I will not be embarrassed to say that, initially, I had a bit of a hero-fan mentality, especially when he first stepped into the room. There are a lot of people that describe Arcosanti, mostly out of ignorance, as a cult—either a religious one, or a cult of personality. The latter may hold some water. But for me, being across the table from this man is comparable to being across the table from a Nietzche, or a Heidegger, or a Kierkegaard, with almost one-on-one access. I had read his, sometimes physically huge, books on Arcology, American hedonsim, and weird concepts like "the Lean Alternative" since I was sixteen. I feel then that I may be forgiven for having a bit of hero-worship for the man, and feeling that there may just be a heightened sensation of… something, I'm not quite sure what, of being in the presence of, in my opinion, an incredibly deep and prolific mind.

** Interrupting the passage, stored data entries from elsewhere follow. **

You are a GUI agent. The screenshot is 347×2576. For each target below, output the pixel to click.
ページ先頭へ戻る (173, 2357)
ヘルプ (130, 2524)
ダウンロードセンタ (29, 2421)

That said, especially after the School of Thought session, I realized that I am a bit late to the party, so to speak. Call me greedy, but I wish that he was a decade or two younger, where it might not be unusual to have a pancake with him or a cup of coffee, where I could ask him questions out of convenient passing as he strolls the Arcosanti site. I had no illusions about his age, nor about the fact that I am lucky to meet him as it is. It says something about his lifestyle and outlook that he would still come to meet us, at nearly ninety years old, to expound and defend writings that he had written forty years ago, when we ourselves are no older than twenty five tops and have had only three days to absorb it all. But there is a gap in eras now between his generation and mine—enough of a gap that even while being in his presence and having him answer my question, it is only like, as Paul says, "looking through a glass, darkly" into this person that produced this amazing body of work and thought. Again, I have no illusions regarding this place, its situation of sporadic growth and perhaps futile effort, and I have no illusions regarding Soleri's theories and writings as being those of a philosopher, and not a scientist. In fact, I am convinced now that the practicality of many of his architectural drawings are out of the question from an engineering perspective, and that half of it was probably being drawn for pure shock value. But it was a shock value with a purpose: to jar the navel-gazing culture, which I think he is now, in old age, only sad to say that has not improved much, in his view.

I may not have had the luxury of others who got to spend time with him and converse with him when he was able to walk on top of the apses of "the Project" as he refers to Arcosanti. But I count today as luxury enough. Artists, philosophers, and thinkers only embrace writing to be understood freely and without charge by others after they are gone. Thus I am content to have the rest of my questions answered over endless pages in books, rather than over a pancake and coffee. And as I have no illusions about this place and its idiosyncrasies (I would like to think), Soleri has no illusions about the body of his work, and the fact that much of it never came to physical fruition. It is the changing of hearts and minds that a thinker strives for, and I think that Soleri is content, even happy, with what he and those around him have achieved. The structures that we create around the ideal are never "the point"—in fact, and ironic for Arcosanti that its ideal is based around architecture—they may even get in the way. But it is the thought, the original spark of creativity that propels forward future efforts, from one who is 89 years old to one who is 21 years young, that is important. Like the trajectory of the original cell, it is the thing that is "sacred"—because it is all we will ever have. And we would be foolish to think that we would ever need more.